### Aim of the task
Please repeat the lines below, exactly and only, from the one that holds "Where should I click to: Expand the Hardware" through the one that holds "Viewport: 998px width, 481px height.".

Stored data entries

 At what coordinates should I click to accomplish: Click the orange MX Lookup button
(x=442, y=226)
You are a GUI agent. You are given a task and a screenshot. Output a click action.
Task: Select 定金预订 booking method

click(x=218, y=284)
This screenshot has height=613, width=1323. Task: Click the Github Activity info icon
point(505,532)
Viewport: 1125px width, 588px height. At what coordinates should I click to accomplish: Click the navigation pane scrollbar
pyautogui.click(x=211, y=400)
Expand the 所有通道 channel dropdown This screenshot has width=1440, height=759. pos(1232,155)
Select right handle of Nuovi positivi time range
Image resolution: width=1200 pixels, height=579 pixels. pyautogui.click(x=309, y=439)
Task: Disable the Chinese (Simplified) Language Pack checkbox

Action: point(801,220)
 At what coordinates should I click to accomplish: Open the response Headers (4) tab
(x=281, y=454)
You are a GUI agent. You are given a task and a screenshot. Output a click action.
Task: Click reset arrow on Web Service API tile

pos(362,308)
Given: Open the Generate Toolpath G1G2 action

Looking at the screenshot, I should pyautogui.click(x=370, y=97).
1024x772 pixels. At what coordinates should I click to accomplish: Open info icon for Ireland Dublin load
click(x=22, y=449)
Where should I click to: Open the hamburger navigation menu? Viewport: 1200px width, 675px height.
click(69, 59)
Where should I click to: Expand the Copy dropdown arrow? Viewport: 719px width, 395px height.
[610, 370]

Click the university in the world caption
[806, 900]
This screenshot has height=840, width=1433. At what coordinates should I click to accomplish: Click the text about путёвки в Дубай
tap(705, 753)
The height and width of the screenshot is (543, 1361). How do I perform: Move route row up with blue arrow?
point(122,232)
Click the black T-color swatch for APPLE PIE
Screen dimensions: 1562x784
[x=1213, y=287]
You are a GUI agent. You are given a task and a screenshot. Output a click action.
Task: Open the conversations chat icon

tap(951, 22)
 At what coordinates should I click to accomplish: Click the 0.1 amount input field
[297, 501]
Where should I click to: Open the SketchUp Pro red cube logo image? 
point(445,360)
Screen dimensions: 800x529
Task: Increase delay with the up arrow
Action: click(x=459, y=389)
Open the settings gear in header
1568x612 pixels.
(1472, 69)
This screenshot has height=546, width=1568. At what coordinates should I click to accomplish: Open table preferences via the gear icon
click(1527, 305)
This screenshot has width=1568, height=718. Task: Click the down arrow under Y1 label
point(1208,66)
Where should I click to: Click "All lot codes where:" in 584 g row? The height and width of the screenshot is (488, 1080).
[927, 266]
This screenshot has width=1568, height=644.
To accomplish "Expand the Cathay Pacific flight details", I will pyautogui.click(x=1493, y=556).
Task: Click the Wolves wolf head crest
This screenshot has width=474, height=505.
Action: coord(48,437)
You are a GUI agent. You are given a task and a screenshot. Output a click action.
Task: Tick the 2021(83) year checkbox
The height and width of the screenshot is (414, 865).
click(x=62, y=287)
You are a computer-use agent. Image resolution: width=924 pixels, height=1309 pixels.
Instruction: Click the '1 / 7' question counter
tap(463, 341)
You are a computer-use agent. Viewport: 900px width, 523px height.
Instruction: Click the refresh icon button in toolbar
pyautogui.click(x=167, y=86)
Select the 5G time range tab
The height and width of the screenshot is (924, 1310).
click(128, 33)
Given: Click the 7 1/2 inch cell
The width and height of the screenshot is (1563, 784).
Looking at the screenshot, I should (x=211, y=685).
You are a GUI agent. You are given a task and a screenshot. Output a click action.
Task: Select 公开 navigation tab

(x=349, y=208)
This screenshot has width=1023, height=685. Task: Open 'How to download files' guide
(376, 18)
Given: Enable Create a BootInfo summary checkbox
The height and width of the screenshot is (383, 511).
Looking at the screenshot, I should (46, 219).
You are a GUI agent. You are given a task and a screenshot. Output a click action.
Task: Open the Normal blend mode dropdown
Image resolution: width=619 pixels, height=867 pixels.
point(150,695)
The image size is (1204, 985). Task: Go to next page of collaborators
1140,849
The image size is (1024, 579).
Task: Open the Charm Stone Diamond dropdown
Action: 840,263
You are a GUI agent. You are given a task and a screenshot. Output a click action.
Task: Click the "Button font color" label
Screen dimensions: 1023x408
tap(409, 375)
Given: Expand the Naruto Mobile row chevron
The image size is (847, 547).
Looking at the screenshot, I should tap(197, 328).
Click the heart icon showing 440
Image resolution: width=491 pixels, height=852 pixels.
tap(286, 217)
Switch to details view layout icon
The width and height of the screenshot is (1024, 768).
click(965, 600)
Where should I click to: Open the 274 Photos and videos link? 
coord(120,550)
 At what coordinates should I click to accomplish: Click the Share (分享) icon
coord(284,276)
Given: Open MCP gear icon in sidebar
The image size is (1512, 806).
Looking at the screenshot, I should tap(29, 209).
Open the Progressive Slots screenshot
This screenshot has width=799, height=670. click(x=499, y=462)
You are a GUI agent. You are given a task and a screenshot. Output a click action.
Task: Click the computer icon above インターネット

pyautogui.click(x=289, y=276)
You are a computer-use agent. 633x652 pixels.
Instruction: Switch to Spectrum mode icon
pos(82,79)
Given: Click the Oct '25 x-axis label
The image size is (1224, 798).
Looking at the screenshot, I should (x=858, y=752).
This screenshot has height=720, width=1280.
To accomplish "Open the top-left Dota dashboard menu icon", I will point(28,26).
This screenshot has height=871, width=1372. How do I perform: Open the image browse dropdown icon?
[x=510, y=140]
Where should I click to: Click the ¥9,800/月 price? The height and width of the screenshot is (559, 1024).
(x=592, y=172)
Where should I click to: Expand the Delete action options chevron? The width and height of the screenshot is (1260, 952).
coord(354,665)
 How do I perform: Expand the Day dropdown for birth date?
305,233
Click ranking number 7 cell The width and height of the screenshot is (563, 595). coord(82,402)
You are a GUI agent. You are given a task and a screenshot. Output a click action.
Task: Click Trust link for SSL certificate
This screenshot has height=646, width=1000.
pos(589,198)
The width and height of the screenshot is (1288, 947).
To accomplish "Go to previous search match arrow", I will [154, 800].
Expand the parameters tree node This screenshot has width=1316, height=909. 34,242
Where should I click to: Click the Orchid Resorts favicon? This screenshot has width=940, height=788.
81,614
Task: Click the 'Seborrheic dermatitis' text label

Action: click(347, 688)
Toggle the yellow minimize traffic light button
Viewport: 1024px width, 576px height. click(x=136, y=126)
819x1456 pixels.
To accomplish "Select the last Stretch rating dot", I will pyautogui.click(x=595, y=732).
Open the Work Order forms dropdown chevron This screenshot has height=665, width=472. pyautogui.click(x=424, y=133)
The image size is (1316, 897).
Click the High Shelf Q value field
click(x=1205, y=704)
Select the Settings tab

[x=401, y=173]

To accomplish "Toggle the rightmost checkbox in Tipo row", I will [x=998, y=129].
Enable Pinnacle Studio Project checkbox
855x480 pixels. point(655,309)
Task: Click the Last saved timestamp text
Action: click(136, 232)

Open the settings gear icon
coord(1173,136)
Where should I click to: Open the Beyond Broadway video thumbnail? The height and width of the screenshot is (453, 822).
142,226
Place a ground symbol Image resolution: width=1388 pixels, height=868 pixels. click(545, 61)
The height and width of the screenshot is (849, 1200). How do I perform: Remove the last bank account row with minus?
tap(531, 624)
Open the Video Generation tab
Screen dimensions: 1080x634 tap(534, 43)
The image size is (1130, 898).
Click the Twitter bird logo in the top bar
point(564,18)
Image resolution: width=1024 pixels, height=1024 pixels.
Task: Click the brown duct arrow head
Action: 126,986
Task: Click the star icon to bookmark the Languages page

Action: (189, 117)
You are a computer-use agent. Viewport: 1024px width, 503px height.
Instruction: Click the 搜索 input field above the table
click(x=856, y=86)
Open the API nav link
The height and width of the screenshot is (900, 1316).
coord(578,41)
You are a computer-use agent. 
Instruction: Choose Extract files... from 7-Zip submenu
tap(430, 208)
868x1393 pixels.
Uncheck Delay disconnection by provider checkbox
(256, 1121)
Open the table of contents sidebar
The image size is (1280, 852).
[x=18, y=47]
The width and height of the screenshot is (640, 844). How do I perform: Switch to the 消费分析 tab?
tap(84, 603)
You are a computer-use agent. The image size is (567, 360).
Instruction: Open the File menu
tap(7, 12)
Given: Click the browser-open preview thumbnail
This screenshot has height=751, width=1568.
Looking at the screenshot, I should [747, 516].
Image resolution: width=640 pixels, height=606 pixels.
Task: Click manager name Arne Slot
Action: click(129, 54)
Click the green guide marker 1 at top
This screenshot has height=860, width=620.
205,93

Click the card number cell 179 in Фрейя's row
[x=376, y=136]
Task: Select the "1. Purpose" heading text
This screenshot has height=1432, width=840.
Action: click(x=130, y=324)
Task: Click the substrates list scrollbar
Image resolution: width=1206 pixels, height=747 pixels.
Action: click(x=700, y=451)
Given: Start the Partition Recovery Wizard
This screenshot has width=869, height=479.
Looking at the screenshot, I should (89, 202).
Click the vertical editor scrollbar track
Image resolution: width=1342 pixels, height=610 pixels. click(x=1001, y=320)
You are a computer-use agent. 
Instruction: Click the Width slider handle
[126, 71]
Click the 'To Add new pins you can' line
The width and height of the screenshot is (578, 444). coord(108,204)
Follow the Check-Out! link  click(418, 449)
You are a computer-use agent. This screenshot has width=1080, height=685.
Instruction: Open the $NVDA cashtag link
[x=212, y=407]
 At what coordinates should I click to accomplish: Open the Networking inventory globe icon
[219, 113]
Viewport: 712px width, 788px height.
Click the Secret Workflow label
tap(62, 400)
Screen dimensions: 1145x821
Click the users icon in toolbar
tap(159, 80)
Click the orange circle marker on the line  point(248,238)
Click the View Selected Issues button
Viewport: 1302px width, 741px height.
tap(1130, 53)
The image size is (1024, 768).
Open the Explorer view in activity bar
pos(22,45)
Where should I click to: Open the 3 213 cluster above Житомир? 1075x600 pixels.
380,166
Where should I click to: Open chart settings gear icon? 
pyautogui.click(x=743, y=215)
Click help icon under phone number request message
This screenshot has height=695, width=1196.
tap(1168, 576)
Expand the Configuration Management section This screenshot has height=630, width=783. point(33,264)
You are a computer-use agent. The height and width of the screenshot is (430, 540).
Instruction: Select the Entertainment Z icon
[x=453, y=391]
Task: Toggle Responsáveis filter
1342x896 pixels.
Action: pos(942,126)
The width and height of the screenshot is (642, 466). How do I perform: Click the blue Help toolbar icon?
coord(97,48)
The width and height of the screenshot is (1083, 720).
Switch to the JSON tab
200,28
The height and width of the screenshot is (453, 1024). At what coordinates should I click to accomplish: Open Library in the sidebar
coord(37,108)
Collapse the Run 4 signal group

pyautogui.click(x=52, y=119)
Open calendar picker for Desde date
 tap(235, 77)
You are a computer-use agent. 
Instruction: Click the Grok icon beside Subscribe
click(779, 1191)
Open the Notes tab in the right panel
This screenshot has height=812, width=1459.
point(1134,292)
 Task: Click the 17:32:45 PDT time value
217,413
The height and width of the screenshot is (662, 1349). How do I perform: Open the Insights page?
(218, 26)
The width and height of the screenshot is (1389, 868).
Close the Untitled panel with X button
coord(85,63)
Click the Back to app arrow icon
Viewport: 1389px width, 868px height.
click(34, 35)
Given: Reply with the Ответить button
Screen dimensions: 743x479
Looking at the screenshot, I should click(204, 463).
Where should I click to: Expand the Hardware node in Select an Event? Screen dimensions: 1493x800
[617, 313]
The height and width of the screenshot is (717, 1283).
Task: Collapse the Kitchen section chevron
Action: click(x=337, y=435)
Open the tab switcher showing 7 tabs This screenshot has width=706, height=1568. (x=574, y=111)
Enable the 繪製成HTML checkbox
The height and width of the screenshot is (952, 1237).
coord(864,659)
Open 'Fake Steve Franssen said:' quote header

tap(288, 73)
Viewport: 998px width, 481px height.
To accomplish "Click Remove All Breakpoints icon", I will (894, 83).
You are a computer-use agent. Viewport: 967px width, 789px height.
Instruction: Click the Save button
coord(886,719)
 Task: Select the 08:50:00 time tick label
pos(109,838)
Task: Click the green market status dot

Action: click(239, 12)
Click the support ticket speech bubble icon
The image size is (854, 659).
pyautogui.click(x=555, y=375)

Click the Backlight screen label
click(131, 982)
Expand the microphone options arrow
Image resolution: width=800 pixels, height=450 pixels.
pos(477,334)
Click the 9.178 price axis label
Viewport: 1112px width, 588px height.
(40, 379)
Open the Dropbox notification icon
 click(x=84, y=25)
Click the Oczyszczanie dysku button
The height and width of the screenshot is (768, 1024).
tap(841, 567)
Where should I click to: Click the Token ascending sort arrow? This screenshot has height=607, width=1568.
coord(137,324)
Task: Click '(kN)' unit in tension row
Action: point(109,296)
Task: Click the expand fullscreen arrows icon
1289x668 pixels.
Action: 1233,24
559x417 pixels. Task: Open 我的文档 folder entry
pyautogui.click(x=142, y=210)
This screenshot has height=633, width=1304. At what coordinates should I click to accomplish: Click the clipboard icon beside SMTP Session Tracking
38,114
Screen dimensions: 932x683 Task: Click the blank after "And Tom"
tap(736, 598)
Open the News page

### Final answer
Where should I click to: Expand the Hardware node in Select an Event? Screen dimensions: 1493x800
[617, 313]
The height and width of the screenshot is (717, 1283).
Task: Collapse the Kitchen section chevron
Action: click(x=337, y=435)
Open the tab switcher showing 7 tabs This screenshot has width=706, height=1568. (x=574, y=111)
Enable the 繪製成HTML checkbox
The height and width of the screenshot is (952, 1237).
coord(864,659)
Open 'Fake Steve Franssen said:' quote header

tap(288, 73)
Viewport: 998px width, 481px height.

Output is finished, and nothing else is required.